§ **DIRECTIONS FOR THIS TASK**
What's wanted is the full listing, reproduced exactly.

§ **INPUT RECORDS**
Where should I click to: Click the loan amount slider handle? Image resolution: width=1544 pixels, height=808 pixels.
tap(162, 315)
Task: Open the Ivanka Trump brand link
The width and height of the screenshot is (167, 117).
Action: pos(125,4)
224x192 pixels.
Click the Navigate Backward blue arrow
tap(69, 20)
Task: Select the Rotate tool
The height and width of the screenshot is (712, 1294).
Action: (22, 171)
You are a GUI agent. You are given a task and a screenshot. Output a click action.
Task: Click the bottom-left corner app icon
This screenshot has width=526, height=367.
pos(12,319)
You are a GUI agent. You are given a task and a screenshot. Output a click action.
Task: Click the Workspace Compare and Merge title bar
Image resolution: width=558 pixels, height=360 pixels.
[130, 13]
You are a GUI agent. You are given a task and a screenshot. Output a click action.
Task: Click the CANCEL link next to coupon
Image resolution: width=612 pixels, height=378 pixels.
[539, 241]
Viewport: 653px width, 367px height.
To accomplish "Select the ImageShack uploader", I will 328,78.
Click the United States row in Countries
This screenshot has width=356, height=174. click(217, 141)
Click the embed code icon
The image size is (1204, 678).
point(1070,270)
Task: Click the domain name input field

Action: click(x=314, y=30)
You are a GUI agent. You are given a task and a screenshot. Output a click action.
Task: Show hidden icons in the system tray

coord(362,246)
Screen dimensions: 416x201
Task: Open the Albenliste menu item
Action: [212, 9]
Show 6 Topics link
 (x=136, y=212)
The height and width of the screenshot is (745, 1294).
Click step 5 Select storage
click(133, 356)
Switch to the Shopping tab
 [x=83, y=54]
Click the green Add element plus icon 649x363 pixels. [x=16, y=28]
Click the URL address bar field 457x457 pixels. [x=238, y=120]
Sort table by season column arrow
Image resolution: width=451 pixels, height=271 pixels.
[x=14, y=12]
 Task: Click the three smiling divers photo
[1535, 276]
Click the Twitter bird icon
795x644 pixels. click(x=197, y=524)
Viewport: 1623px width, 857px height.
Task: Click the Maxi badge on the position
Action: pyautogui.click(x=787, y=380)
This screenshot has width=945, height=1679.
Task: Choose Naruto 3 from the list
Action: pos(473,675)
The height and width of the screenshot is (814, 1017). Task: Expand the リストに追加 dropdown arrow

§ **RESULT**
Where should I click to: Click the loan amount slider handle? Image resolution: width=1544 pixels, height=808 pixels.
tap(162, 315)
Task: Open the Ivanka Trump brand link
The width and height of the screenshot is (167, 117).
Action: pos(125,4)
224x192 pixels.
Click the Navigate Backward blue arrow
tap(69, 20)
Task: Select the Rotate tool
The height and width of the screenshot is (712, 1294).
Action: (22, 171)
You are a GUI agent. You are given a task and a screenshot. Output a click action.
Task: Click the bottom-left corner app icon
This screenshot has width=526, height=367.
pos(12,319)
You are a GUI agent. You are given a task and a screenshot. Output a click action.
Task: Click the Workspace Compare and Merge title bar
Image resolution: width=558 pixels, height=360 pixels.
[130, 13]
You are a GUI agent. You are given a task and a screenshot. Output a click action.
Task: Click the CANCEL link next to coupon
Image resolution: width=612 pixels, height=378 pixels.
[539, 241]
Viewport: 653px width, 367px height.
To accomplish "Select the ImageShack uploader", I will 328,78.
Click the United States row in Countries
This screenshot has width=356, height=174. click(217, 141)
Click the embed code icon
The image size is (1204, 678).
point(1070,270)
Task: Click the domain name input field

Action: click(x=314, y=30)
You are a GUI agent. You are given a task and a screenshot. Output a click action.
Task: Show hidden icons in the system tray

coord(362,246)
Screen dimensions: 416x201
Task: Open the Albenliste menu item
Action: [212, 9]
Show 6 Topics link
 (x=136, y=212)
The height and width of the screenshot is (745, 1294).
Click step 5 Select storage
click(133, 356)
Switch to the Shopping tab
 [x=83, y=54]
Click the green Add element plus icon 649x363 pixels. [x=16, y=28]
Click the URL address bar field 457x457 pixels. [x=238, y=120]
Sort table by season column arrow
Image resolution: width=451 pixels, height=271 pixels.
[x=14, y=12]
 Task: Click the three smiling divers photo
[1535, 276]
Click the Twitter bird icon
795x644 pixels. click(x=197, y=524)
Viewport: 1623px width, 857px height.
Task: Click the Maxi badge on the position
Action: pyautogui.click(x=787, y=380)
This screenshot has width=945, height=1679.
Task: Choose Naruto 3 from the list
Action: pos(473,675)
The height and width of the screenshot is (814, 1017). Task: Expand the リストに追加 dropdown arrow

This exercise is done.